-- PROVIDED INFORMATION follows --
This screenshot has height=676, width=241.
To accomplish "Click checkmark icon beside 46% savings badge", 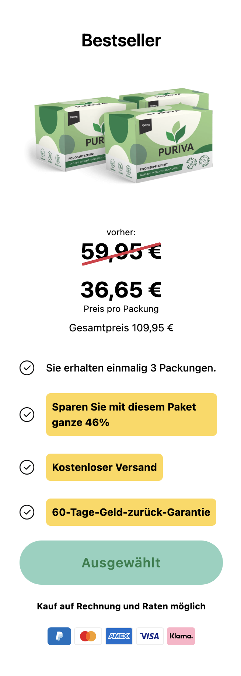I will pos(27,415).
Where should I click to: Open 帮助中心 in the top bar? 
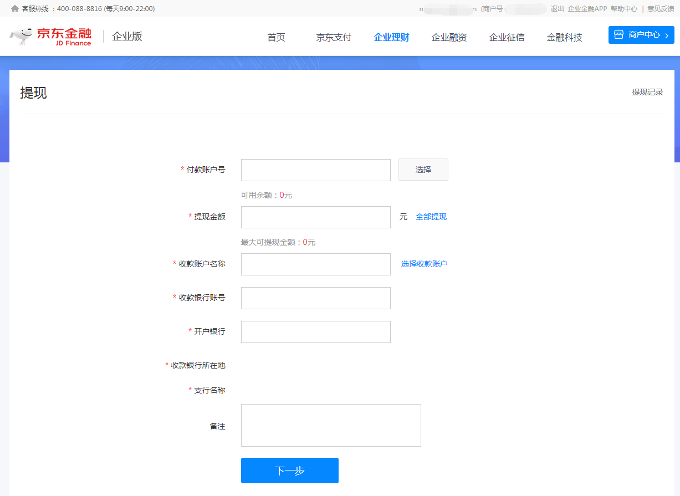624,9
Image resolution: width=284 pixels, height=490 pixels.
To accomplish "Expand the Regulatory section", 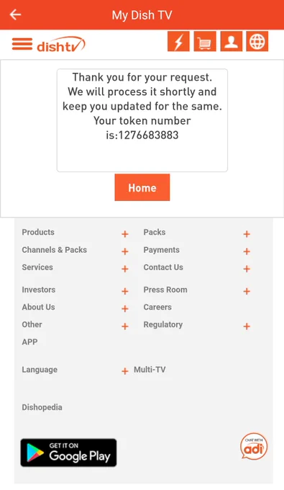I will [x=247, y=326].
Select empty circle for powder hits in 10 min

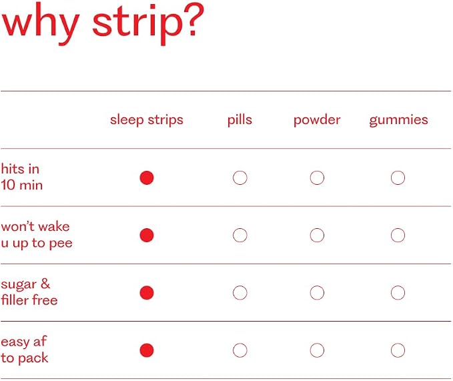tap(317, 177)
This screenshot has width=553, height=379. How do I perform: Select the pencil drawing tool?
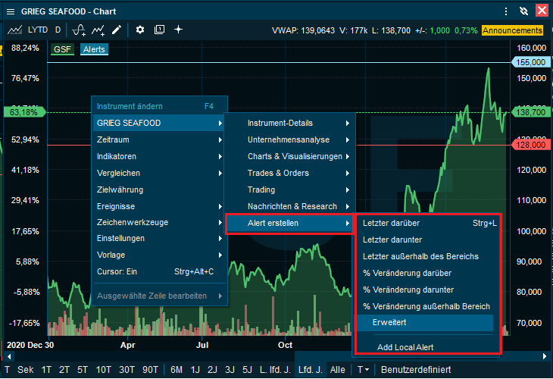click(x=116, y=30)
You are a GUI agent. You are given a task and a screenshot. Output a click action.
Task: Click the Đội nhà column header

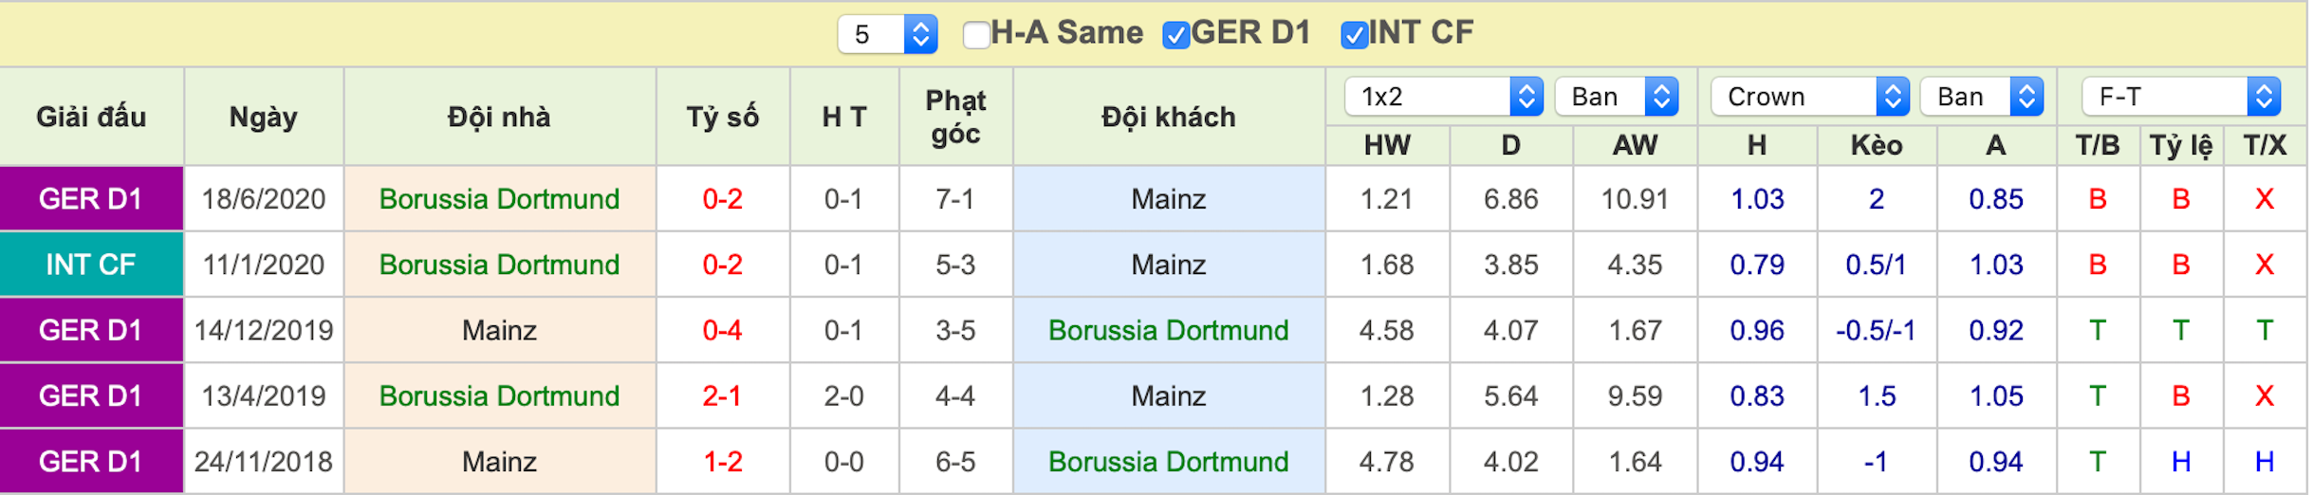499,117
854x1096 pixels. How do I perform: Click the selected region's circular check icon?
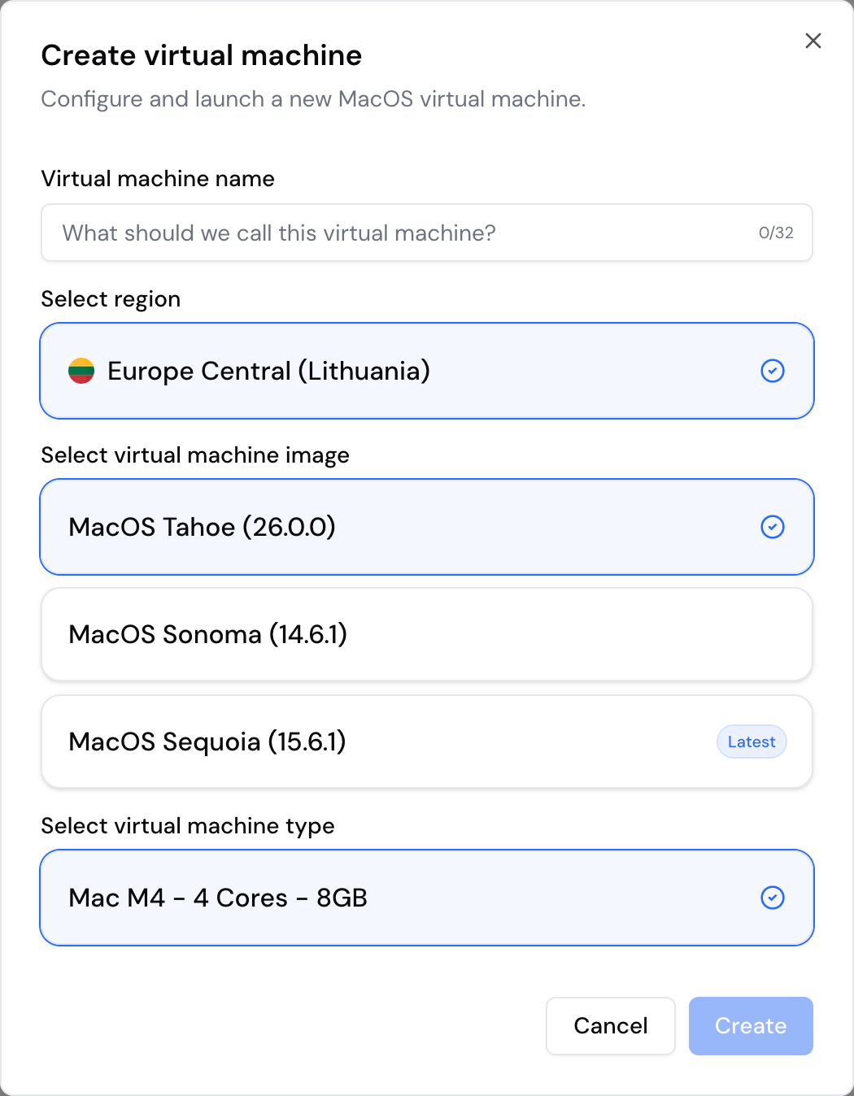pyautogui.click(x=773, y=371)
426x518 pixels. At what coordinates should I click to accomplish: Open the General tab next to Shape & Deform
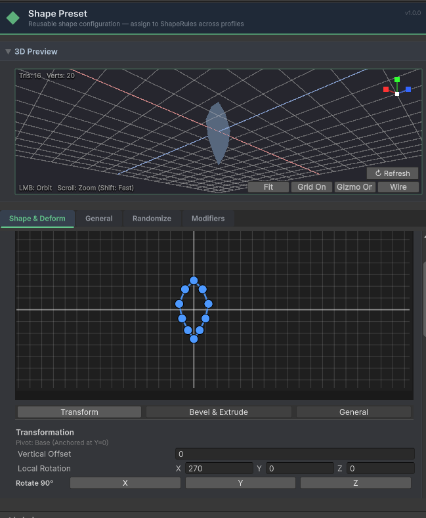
-- PROVIDED INFORMATION concluded --
With pictures left out, repeat exactly the lines from the one containing "Task: Click the Đội nhà column header" through the last line of the data above, inclusive, and nothing else.

Task: Click the Đội nhà column header

499,117
854x1096 pixels. How do I perform: Click the selected region's circular check icon?
pyautogui.click(x=773, y=371)
426x518 pixels. At what coordinates should I click to accomplish: Open the General tab next to Shape & Deform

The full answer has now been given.